*Required actions*:
[a] Which people does the Wetbones interview excerpt name?
[b] Could you extend the Wetbones interview past its final line?

*Excerpt*:
◇ ◇ ◇

Wetbones revised and re-issued.... Part 2 The Author interviewed...



John Shirley is the author of close to thirty novels and collections. He is most well known as the co-screenwriter of the The Crow. But his classic 1990 Horror novel Wetbones is what we are gathered here to discuss.

I first read Wetbones in 2007 after author Cody Goodfellow told me it was John Shirley's horror masterpiece. It was the first novel I read living in the pacific northwest, on bleak rainy nights I was in it deeply from page one. At the time I was already active on author John Shirley's message board. While he was always friendly about it, there seemed to be a hesitation on John's part to talk about Wetbones.

Stephen King had been the same way with one of his horror masterpieces Pet Semetary and if the rumors are true King had not wanted to finish the book at all. A few months back John said he was revising and releasing Wetbones and I saw a unique opportunity. I wanted to talk with John about this fantastic masterpiece of horror fiction 20 years later, with it now fresh in his mind. Thank John for doing this brutally honest interview...


David Agranoff: You have said before that you were using this novel as catharsis, and you were going through a crisis in your life. What can you tell us about that time personally and how influenced the direction of Wetbones?


John Shirley: I had been clean from drugs for a long time,then had a relapse, when some harsh stuff happened in my life, and the relapses got more frequent, and it got very bad. I had no dignity in my life. I wasn't living on the streets but nearly got killed and it was very hard on anyone close to me. So the addiction framework of Wetbones, the whole Akishra metaphor, was a cathartic effort to deal with that, to make myself see the fullest, ugliest truths of addiction clearly and straight on and without any rationalization. Also the book, as Robert Palmer (the critic) noted, is a very angry one and it released all kinds of pent up anger in me. It's also about Hollywood--well, I had unpleasant encounters working in the cinematic and television vineyards, under the lash of the overseers, and I vented about that too. So I was able to meld all this together pretty well into one horrific story...

DA: You said when you were editing it you had a hard time re-reading it. What feelings did it bring up for you personally?

◇ ◇ ◇

Saved entries

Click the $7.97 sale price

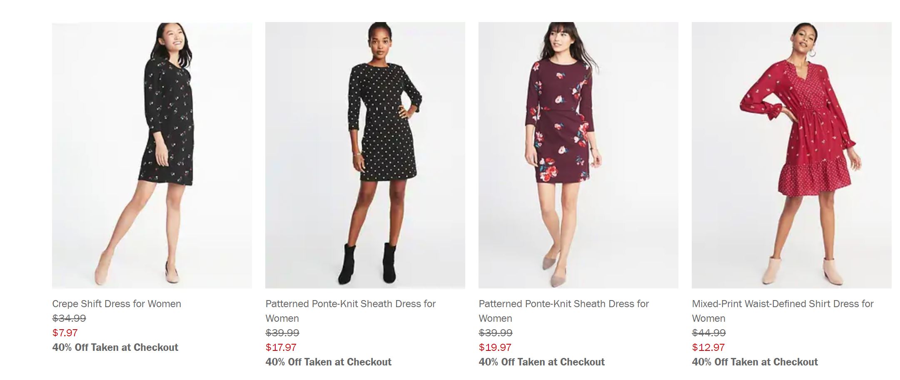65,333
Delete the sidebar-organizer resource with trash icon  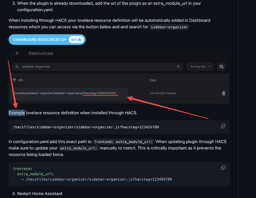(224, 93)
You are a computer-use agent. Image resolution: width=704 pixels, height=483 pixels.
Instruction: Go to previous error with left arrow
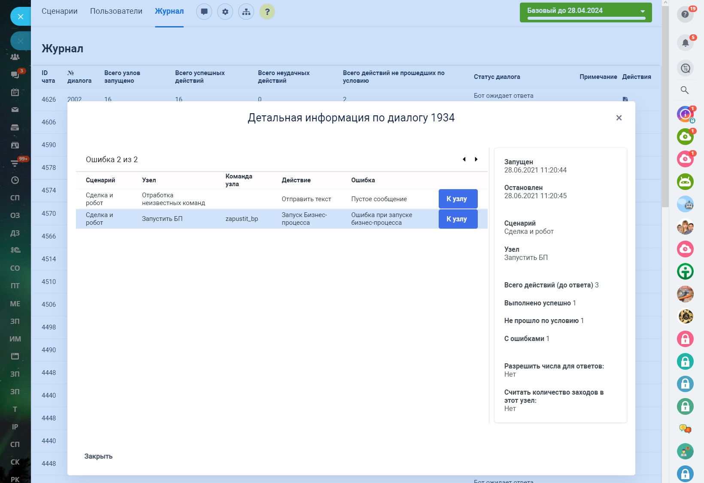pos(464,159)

◇ ◇ ◇

*Responses to the exercise*:
[a] John Shirley, Cody Goodfellow, Stephen King, David Agranoff, Robert Palmer

[b]
JS: Since I wrote it at that time in my life, re-editing it brought up memories of the context, in my life, in which it was written. There were feelings of shame and sorrow and anger and horror. I don't think it'll affect a reader that way! I assume the reader will feel some emotional involvement, and a good deal of horror. I hope the reader's pulse will pound...We want to give them that energy...

DA: You have been open about the fact that you were in recovery from addiction. Was Garner's journey in the novel your worst nightmare?

Garner was partly me, and partly people I knew. In a way I went on that journey, without all the bloodshed, though I found myself in very intimate circumstances with murderers, with psychopaths. I felt, afterwards, like Dante, a bit...

DA: How hard was it for you to write about a killer like Ephram?


JS: VERY hard. He is just one of the horrific aspects of the novel--there are all kinds of horrors in it, but he is a serial killer and I do not write about them easily, I am a person unable to deal with the idea of killing for pleasure, I find it difficult to identify with someone capable of suppressing all empathy for others. I did make a point of showing more than one side of that character, of showing that he is lonely, that he is desperately trying to make some kind of connection, that he is trapped. It's as if he's a ravenous, starved caged beast, and he tricks people into coming into his reach,pulls them into his cage--but someone has put HIM in the cage in the first place and made him what he is...But writing from his point of view--very difficult for me. I tried to leaven it with some morbid humor at his expense..

DA: The re-print comes with a short sequel Sweetbite Point. Can you tell us a little about it?

JS: It's a short story I wrote for an obscure anthology soon after Wetbones. The street minister character and his daughter seemed to have life left after the novel was done and wanted to resolve their lives a bit more. So they had to do it through that story. That character, the Street Minister, Garner, is also based on a side of me. I do identify with him--and his relapse.

DA: Now that you have re-lived this novel, that many call your masterpiece, Re-reading did you think about extending the story with a full sequel?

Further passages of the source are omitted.